Suppose you have an object model that represents your application’s domain. Now suppose you ask your object model to retrieve and return an instance of the Customer type—in particular, the customer that matches a given ID. What data would you expect it to contain?
For sure, the returned object will store personal information about the customer such as company name, contact information, address, maybe the URL to the Web site. But what about the relationships between, say, that customer and the collection of orders, invoices, territories, and products bought? Furthermore, what about the relationships between a given order and its order items, and between an order item and associated products, and so on?
To cut a long story short, the more complex the object model, the more you risk pulling up a very large graph of objects.
Lazy loading indicates the DAL’s ability to load only a portion of the object graph based on some rules. When you add this capability to your DAL, you have implemented the “Lazy Load” pattern (LL). What about lazy loading in LINQ-to-SQL?
You can hardly find a mention for the expression “lazy loading” in the whole LINQ-to-SQL documentation. Does it mean that LINQ-to-SQL doesn’t support lazy loading? Quite the reverse, I’d say. LINQ-to-SQL provides an excellent support for lazy loading; it only calls it using a different name. The LINQ-to-SQL’s equivalent of lazy loading is deferred loading. In this article, I’ll be using the expressions deferred loading and lazy loading interchangeably. You can do the same as well and definitely consider the two terms as synonyms. At the end of the day, the expression lazy loading describes the perception of the behavior—you load as late as possible, then you’re lazy. Instead, the expression deferred loading focuses on how the behavior is implemented—you load as late as possible, then you defer loading.
Deferred (lazy) Loading Defined
Lazy loading describes the behavior of an object that doesn’t hold all the data it needs. The object, though, does know how to retrieve missing data on demand. When you load an instance of, say, a Customer entity in a lazy loading model only essential data is loaded—for example, only personal information. Later, when some piece of code needs to go through orders associated with the customer, missing information is located and loaded.
A framework that fully supports lazy loading is capable of recognizing automatically any situation where missing data is required. This is an important point to understand—lazy loading is a feature of the object model that represents your application’s domain. Lazy loading is not implemented by your application code. Let me rephrase this point in the context of a concrete example to sweep away all clouds and doubts around it.

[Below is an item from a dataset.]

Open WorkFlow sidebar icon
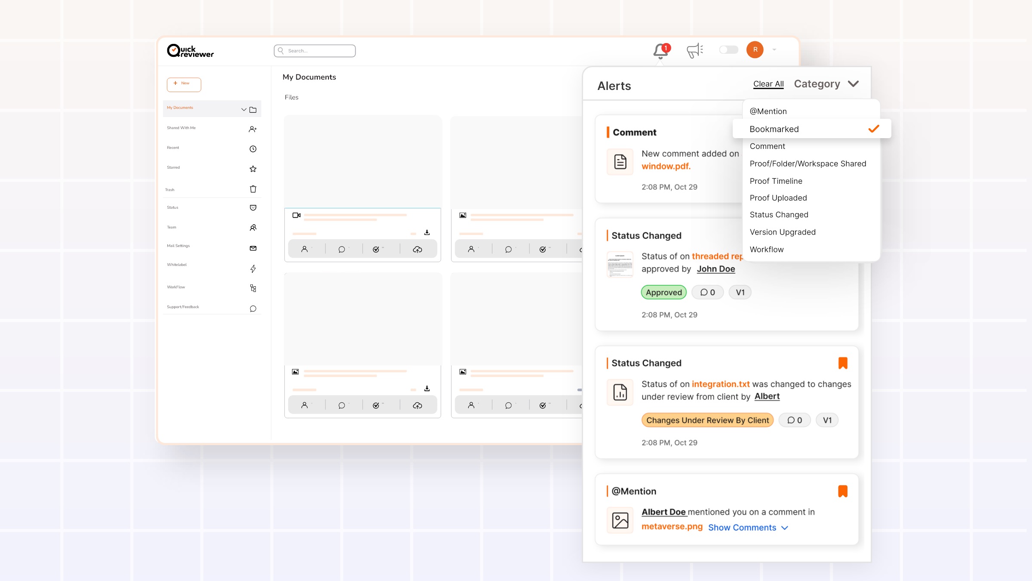Screen dimensions: 1032x581 tap(253, 288)

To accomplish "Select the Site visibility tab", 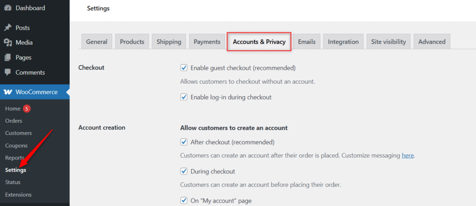I will coord(388,41).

LINQ-to-SQL is a framework that fully implements the lazy loading pattern. Once you hold a reference to a Customer object, you can always access its Orders entity set. If the set is null, the framework will fill it up for you as your code attempts to access it. As a developer, you don’t have to add a single line of code to handle the loading.

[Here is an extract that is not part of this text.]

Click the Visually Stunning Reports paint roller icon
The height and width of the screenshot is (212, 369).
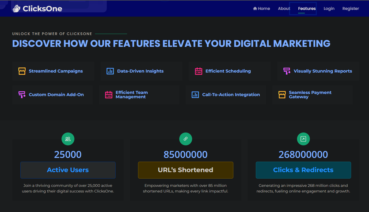coord(287,71)
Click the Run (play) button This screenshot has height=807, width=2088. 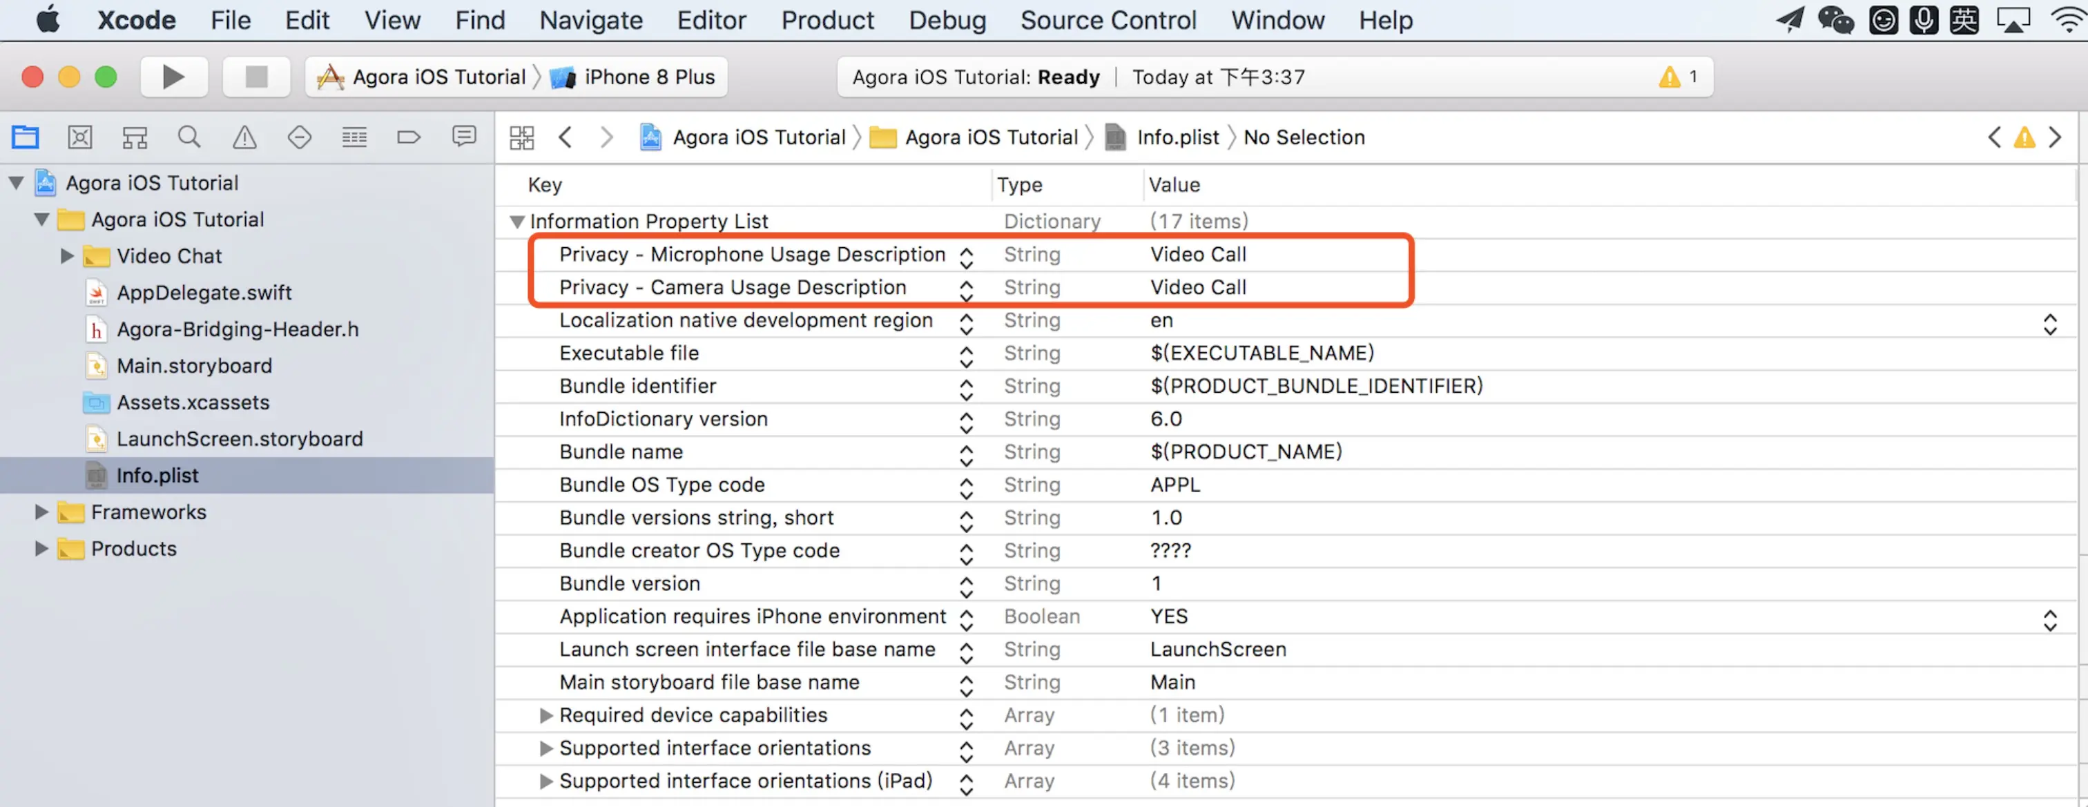[x=173, y=77]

Entity Framework version 1.0 is a framework that doesn’t support the lazy loading pattern. Period. Entity Framework, though, allows you to obtain the similar effect of loading data only when needed. So what’s the point? In Entity Framework, developers are requested to explicitly invoke a
Load method on the entity to populate dependencies. The team explained this choice with the precise will of making any database roundtrips as explicit as possible. It works and it is understandable and acceptable. Technically speaking, though, this is not lazy loading. (From here, maybe, the decision to call it with a slightly different name—deferred loading.)
Is the distinction between lazy and deferred loading really important?

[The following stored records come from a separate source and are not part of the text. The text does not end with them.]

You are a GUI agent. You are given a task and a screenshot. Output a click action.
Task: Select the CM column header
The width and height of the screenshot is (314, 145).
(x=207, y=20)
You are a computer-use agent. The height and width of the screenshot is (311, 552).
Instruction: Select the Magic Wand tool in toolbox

Well, the fundamental point of design patterns is the common language they represent. Each design pattern carries a specific and unambiguous meaning. If you say lazy loading, you know what you mean. And so others know. You can’t just use known words with a different meaning. It adds confusion and obfuscates concepts.
Deferred (Lazy) Loading in LINQ-to-SQL
As mentioned, lazy loading is enabled by default in LINQ-to-SQL and the framework plans required queries based on that setting. As you’ll see in a moment, this may reserve some unpleasant surprises. Let’s consider the following code snippet:
The query selects all orders in the data context that have been delivered through a given shipper. Next, you loop over the selected orders; check the freight costs and, if necessary, send a notification to the customer. How many database roundtrips and queries do you think it will take? Why should it take more than just one query? Or, at least, this is the answer I would expect.
Amazingly, the previous code run N+1 queries where N is the total number of orders whose freight costs exceed 300. How is it possible? Well, it is all about lazy loading and its default enablement.
Because lazy loading is enabled by default in LINQ-to-SQL, the query engine attempts to minimize the costs of each query by looking at the fields that are really used and requested. The first query just requests orders shipped via a given carrier. Reasonably, LINQ-to-SQL just fires the following T-SQL statement:
As you can see, no JOIN is performed on the Customers table and no customer related information is retrieved at first.
Next, the code enters in the loop and for all selected orders a check is made on the column Freight. If the value is greater than 300, a notification is sent to the customer that is related to the order. At this point, LINQ-to-SQL figures out that there’s no information in the data context about the customer who placed a given order. LINQ-to-SQL realizes it was lazy and makes up for that. At this point, LINQ-to-SQL has no clue about how many orders you’re going to process and keeps on being lazy. So you want customer related to order #123? Great, you’ll have that, and only that! The following T-SQL statement is placed:
Needless to say, PICCO is the ID of the customer who placed the first order with freight greater than 300. Got the point? You’ll have one such query for each order which exceeds freight costs.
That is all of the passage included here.